The case has taken so long to make it to trial, the motion said, that many of the coroners who performed autopsies on the victims have retired — requiring another medical examiner to testify. And the mothers of two victims, Mary Lowe and Bernita Sparks, have died since charges were filed.

“It would be an immeasurable miscarriage of justice,” the motion said, “if any more of these family members were unable to see this defendant brought to trial.”

Ware said she can’t help but worry about the passage of time.

“I’m 76,” she said. “I’m under God’s grace.”

At the hearing earlier this month, Ware was the first of more than a dozen people, including victims’ relatives, and friends, and a surviving victim — to address Los Angeles County Superior Court Judge Kathleen Kennedy.

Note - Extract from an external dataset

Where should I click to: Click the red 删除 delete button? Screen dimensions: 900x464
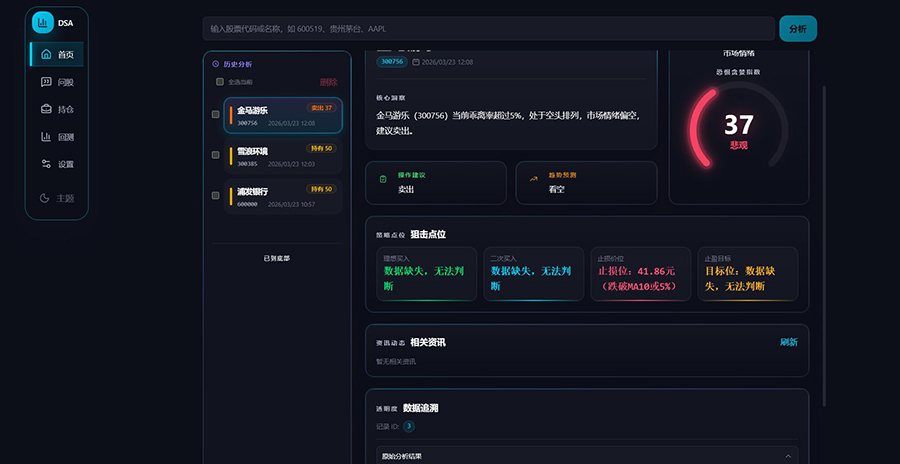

Some raised their voices to a yell. Others spoke through tears. They talked about anxiety and nightmares, about how they wanted answers and about how none of this was fair. One victim’s father told the judge that losing a daughter is like losing a limb — you see and feel the loss every day. Another victim’s sister begged the judge to consider her feelings. Many of them blamed Franklin’s lawyers for the delays.

Advertisement

One of Franklin’s attorneys, Seymour Amster, responded that he too was eager to get the case to trial, but that having multiple, decades-old crime scenes inevitably draws out the process and that he doesn’t want to rush his experts.

It makes sense to spend the time now to get everything right, Amster said outside court, saying that that’s the best way to prevent a longer appeal process later on.

“The rush is actually causing the risk of more delay,” he said.

During the hearing, Kennedy reminded the victims’ families that the schedule is always delayed in death penalty cases and that Franklin is innocent until proven guilty.

“It is a difficult balancing that the court is required to do,” Kennedy said. “I hope you understand that your feelings … do matter.”

As Kennedy mentioned a potential trial date, Ware’s posture stiffened and she rested her hand over a cross-shaped pendant dangling from her neck. Jury selection, the judge said, would start June 30.

Ware smiled slightly. It’s how she hoped the hearing would end, but she couldn’t help but think back to the last two proposed trial dates that came and went.

Advertisement

As Ware walked out of the courthouse and started back down the hill, she spoke softly, as if to herself: “Maybe this time will be it.”